**Brief:**
Copy out every line in the items below that contains the string "size".

Begin Information given

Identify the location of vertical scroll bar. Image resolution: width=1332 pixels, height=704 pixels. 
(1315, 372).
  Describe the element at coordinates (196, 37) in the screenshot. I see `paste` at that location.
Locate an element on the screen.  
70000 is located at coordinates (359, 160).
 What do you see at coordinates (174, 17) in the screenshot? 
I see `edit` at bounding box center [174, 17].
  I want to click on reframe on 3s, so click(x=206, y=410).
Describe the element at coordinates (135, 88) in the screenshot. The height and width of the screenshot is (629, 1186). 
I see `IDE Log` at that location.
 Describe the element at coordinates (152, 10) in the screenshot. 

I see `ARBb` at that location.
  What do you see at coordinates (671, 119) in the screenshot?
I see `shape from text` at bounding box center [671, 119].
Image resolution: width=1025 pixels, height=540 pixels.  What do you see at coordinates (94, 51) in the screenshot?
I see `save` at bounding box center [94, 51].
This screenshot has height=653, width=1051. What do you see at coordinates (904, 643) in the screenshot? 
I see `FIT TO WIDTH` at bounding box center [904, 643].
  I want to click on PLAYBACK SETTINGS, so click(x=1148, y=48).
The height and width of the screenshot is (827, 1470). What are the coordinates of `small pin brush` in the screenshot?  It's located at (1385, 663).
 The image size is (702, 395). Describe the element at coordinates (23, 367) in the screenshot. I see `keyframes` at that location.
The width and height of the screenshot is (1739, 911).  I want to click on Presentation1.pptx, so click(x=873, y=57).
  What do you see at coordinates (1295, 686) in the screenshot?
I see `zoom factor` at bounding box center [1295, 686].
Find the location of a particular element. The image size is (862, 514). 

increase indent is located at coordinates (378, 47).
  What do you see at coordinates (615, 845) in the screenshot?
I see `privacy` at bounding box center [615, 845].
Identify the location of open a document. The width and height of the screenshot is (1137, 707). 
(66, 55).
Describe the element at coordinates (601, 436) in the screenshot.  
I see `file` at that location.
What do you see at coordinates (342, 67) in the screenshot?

End Information given

**Task answer:**
 The image size is (702, 395). Describe the element at coordinates (23, 367) in the screenshot. I see `keyframes` at that location.
Find the location of a particular element. The image size is (862, 514). 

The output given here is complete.